Es wäre schwer für Syrien die Anlage zu replizieren. Da es ja bereits dabei erwischt worden ist, sind die Augen der Welt darauf gerichtet. Die Geheimdienste werden ihre Aufmerksamkeit gezielt auf die Netze richten, die dazu gedient haben, den Reaktor zu bauen sowie zu versorgen und die Beziehungen zu Nordkorea im Auge behalten. Ich bezweifle also, dass es Syrien noch einmal versuchen würde. Nachdem es bereits einmal entdeckt worden ist, wird sich Syrien sicher davor hüten, noch einmal in eine peinliche Situation zu geraten und zusehen zu müssen, wie die Investitionen, die in so ein Projekt gesteckt werden, bei einem Angriff vernichtet werden.

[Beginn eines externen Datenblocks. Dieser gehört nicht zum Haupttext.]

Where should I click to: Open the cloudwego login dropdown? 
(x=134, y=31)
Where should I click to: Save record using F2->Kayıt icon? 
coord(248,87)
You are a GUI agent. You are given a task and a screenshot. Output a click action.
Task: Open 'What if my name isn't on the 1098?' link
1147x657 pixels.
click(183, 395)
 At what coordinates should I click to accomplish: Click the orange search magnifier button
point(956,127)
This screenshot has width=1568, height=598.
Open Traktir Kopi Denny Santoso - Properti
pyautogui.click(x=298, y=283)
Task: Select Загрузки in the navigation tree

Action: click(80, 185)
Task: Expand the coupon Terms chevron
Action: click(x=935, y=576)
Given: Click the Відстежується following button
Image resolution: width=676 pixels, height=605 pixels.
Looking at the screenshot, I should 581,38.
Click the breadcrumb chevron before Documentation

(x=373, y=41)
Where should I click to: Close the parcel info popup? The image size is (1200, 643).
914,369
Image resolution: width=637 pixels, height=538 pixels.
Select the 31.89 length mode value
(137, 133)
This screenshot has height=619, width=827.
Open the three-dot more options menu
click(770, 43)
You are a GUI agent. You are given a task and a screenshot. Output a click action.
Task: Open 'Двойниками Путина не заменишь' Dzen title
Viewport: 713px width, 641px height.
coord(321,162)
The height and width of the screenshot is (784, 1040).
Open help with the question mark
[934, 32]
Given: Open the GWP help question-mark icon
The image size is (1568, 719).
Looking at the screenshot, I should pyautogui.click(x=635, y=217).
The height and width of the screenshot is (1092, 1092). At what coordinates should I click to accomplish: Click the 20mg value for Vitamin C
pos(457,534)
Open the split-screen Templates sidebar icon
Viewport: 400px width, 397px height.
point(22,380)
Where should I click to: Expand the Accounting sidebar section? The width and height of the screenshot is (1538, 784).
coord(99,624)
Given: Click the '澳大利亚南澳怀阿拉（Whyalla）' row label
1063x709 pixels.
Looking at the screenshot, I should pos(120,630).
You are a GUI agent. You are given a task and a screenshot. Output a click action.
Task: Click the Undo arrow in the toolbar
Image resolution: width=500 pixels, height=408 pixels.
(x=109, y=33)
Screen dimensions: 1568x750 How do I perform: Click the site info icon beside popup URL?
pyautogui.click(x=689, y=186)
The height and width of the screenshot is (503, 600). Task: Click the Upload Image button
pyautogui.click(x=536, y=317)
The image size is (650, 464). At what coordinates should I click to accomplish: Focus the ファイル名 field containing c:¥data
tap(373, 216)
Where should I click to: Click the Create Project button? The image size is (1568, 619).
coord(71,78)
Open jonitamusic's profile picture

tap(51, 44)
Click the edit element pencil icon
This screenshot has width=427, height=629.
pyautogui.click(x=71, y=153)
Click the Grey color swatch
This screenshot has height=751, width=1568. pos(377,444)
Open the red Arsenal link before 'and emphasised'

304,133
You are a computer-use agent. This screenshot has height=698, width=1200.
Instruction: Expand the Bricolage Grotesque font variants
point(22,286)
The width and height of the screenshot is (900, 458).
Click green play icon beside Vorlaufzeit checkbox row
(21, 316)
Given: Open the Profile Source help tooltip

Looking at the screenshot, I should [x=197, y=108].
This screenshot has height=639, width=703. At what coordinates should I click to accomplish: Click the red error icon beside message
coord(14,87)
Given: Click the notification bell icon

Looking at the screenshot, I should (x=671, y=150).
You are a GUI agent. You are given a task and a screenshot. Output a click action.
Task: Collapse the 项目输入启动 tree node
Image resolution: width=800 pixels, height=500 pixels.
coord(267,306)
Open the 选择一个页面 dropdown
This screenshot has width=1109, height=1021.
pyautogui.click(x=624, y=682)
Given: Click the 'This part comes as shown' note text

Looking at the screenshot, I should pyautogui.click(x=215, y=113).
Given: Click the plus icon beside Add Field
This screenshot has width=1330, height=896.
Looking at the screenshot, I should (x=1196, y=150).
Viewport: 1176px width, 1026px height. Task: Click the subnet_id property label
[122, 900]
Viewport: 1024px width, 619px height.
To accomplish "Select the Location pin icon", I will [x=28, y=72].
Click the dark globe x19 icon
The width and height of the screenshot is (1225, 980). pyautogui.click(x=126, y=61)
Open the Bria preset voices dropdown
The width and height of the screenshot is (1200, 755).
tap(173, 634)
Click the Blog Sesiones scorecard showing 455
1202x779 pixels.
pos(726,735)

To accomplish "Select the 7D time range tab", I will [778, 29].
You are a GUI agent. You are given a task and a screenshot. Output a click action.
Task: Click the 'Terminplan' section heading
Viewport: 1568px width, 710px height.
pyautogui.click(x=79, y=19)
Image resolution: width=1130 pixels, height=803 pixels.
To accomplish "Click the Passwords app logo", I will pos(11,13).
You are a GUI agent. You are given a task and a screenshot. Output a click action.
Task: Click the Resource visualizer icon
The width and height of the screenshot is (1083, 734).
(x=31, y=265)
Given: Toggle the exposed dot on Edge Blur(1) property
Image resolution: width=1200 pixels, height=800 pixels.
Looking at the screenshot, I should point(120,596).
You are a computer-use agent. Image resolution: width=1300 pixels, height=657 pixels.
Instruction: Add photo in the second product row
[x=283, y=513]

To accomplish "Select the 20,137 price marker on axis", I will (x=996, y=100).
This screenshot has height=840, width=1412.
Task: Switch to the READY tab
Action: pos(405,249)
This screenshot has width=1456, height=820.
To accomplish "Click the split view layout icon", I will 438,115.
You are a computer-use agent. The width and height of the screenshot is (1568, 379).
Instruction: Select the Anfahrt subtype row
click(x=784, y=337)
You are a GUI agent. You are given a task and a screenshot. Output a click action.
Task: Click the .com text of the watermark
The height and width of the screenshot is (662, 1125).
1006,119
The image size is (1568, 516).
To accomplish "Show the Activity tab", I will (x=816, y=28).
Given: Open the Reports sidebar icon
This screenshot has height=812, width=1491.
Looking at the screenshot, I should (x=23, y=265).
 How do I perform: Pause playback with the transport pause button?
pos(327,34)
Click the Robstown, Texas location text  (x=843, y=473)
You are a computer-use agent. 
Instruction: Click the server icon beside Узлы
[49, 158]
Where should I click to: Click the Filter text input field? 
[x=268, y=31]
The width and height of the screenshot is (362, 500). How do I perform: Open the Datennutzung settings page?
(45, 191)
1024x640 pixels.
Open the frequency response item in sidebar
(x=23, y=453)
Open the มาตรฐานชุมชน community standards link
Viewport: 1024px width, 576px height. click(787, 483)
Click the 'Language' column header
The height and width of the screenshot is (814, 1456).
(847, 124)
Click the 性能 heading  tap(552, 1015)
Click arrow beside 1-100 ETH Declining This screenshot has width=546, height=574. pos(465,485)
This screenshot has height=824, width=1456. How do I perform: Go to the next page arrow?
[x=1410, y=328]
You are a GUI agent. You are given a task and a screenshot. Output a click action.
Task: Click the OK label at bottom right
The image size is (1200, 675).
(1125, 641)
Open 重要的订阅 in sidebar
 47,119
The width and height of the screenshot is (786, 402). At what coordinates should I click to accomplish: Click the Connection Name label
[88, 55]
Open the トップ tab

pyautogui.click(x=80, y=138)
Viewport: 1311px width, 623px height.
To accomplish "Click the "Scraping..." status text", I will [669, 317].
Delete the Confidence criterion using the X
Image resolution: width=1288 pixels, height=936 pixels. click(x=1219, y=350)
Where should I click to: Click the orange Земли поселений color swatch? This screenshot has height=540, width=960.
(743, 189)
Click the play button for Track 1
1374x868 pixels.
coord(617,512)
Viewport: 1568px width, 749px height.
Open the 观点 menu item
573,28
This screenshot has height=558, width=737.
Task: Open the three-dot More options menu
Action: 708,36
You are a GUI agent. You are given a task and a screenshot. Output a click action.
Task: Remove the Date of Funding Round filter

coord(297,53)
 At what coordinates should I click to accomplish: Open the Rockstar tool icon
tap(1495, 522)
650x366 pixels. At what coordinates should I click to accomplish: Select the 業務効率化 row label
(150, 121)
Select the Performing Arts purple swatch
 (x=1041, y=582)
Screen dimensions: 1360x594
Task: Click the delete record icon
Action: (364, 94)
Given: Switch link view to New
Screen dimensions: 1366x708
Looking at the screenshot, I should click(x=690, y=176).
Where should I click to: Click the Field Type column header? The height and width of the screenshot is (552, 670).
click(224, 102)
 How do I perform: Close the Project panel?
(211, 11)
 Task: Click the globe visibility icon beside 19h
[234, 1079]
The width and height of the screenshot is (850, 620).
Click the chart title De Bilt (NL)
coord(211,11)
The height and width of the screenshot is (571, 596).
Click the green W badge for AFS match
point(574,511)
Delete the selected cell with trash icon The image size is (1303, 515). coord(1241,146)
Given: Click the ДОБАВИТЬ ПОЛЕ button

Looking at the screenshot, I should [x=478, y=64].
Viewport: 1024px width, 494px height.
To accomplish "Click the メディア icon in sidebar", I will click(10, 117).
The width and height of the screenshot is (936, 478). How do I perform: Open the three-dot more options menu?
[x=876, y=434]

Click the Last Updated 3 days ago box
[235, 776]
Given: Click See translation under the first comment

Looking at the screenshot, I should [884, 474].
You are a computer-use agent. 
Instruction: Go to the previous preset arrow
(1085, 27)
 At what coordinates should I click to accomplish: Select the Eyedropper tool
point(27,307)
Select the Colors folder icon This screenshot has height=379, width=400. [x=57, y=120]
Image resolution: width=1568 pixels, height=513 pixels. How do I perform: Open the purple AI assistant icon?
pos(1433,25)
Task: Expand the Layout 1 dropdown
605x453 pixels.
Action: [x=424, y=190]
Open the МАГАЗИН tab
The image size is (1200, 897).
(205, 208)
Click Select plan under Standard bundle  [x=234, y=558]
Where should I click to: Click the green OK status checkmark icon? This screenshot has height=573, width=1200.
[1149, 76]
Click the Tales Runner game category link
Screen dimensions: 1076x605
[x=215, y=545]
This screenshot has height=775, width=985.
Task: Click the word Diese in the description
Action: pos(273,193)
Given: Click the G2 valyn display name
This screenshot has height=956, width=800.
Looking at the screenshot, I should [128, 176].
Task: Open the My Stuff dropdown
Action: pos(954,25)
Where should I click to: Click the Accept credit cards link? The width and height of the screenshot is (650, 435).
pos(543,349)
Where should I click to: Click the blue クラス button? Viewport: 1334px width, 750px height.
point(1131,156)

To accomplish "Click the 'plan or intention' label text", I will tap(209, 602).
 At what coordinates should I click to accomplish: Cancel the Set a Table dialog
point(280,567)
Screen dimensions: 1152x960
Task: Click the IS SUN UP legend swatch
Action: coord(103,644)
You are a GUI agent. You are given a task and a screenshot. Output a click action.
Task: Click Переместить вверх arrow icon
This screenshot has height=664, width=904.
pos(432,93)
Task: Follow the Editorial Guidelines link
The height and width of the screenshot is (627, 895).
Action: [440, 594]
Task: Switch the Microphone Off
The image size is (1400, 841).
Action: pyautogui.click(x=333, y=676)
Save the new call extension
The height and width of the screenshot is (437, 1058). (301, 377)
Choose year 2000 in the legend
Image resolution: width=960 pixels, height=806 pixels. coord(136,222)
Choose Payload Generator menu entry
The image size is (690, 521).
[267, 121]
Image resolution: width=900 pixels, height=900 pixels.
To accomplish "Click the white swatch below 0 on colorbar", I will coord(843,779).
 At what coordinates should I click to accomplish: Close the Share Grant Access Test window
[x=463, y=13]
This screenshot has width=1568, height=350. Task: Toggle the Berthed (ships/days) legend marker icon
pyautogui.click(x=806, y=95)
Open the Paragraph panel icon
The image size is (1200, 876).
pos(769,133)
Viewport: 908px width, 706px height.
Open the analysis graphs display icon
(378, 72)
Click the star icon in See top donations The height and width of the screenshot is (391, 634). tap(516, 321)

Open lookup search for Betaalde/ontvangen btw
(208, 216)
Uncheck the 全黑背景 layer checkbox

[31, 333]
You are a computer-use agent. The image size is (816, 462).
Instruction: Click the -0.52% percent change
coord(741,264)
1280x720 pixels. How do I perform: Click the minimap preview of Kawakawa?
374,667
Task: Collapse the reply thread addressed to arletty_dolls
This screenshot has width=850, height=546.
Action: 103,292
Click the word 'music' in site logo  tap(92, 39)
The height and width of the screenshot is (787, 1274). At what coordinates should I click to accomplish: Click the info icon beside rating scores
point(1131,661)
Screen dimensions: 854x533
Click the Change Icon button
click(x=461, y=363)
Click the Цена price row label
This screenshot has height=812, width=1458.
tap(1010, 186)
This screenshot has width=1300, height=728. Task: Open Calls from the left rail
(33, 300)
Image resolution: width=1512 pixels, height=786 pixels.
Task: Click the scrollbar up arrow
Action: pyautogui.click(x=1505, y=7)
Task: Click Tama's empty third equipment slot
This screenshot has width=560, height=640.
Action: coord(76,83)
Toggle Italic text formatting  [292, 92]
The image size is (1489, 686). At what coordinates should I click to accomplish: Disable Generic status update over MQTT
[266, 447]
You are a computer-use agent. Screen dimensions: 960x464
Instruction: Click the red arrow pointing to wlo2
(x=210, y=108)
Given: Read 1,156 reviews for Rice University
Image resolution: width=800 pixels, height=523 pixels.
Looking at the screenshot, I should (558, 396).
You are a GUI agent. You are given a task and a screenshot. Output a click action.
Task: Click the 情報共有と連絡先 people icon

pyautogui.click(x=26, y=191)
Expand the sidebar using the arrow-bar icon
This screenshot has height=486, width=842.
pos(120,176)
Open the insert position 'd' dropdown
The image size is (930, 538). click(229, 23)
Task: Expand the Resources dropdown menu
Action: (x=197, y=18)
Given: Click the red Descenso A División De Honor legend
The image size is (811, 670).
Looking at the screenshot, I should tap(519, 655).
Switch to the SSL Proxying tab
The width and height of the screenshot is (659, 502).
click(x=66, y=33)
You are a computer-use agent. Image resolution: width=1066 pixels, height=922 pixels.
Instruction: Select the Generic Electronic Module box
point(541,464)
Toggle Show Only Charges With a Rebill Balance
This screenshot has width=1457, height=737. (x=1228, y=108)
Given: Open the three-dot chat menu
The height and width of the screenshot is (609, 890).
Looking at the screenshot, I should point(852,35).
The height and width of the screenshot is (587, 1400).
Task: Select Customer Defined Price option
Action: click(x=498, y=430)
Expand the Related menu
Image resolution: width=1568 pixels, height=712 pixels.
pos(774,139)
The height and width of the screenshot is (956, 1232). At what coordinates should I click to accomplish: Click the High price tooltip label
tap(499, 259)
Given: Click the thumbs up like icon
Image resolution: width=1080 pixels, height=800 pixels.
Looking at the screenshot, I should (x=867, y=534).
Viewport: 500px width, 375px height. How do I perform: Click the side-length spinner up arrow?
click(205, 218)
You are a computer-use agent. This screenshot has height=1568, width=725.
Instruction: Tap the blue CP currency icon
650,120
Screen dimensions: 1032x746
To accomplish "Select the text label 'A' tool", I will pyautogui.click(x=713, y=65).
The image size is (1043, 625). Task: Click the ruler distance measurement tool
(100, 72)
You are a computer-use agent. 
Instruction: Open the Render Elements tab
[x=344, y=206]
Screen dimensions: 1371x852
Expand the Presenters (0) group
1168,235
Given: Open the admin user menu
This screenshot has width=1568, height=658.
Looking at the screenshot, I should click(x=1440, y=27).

Kein Grund zur Sorge, also?

Etwas hat uns diese Geschichte gelehrt: Es ist für ein Land möglich, ziemlich weit mit dem Bau einer Atomanlage zu kommen, ohne entdeckt zu werden. In diesem Fall ist sie zwar letztlich entdeckt worden, aber die Situation war nicht wirklich schlüssig bis zu dem Stadium, in dem die Anlage den Betrieb bereits aufnehmen hätte können. Es ist also möglich, dass ein Land wie Syrien im Geheimen einen Atomreaktor baut.

Wie hoch schätzen Sie das Risiko ein, dass Syrien gerade wieder an einem Atomprogramm bastelt?

Das schätze ich als sehr niedrig ein.

Sehen Sie in der Affäre eine Verbindung zu den kürzlich wieder aufgeflammten Problemen mit Nordkorea?

Nordkorea ist ein sehr gefährliches Land, wenn es um die Weitergabe von Atomtechnik geht. Der Fall Syrien hat uns gezeigt, dass Nordkorea absolut gewillt ist, jedem seine Atomtechnologie zu verkaufen, der bereit ist, dafür zu bezahlen. Dieser spezielle Fall wurde von Israel gestoppt, aber ich schließe die Möglichkeit nicht aus, dass Nordkorea ähnliche Technologie jedwedem Staat und sogar nicht-staatlichen Organisationen verkaufen würde, die es kaufen wollen.

Haben Sie da jemand bestimmten im Sinn?

Es gibt nicht allzu viele Länder, die bereit wären, geheime Atomtechnologie von Nordkorea zu kaufen. Das einzige, das derzeit in diese Kategorie fallen würden, wäre Myanmar (Burma). Es gibt bereits seit sechs Jahren Gerüchte, dass Myanmar mit Nordkorea in einer Nuklear-Kooperation steht. Noch wurden diese Gerüchte nicht bestätigt, aber es gibt hinreichend Gründe vorsichtig zu sein.

* Mark Fitzpatrick ist Atom-Experte beim Internationalen Institut für Sicherheitsstudien in London.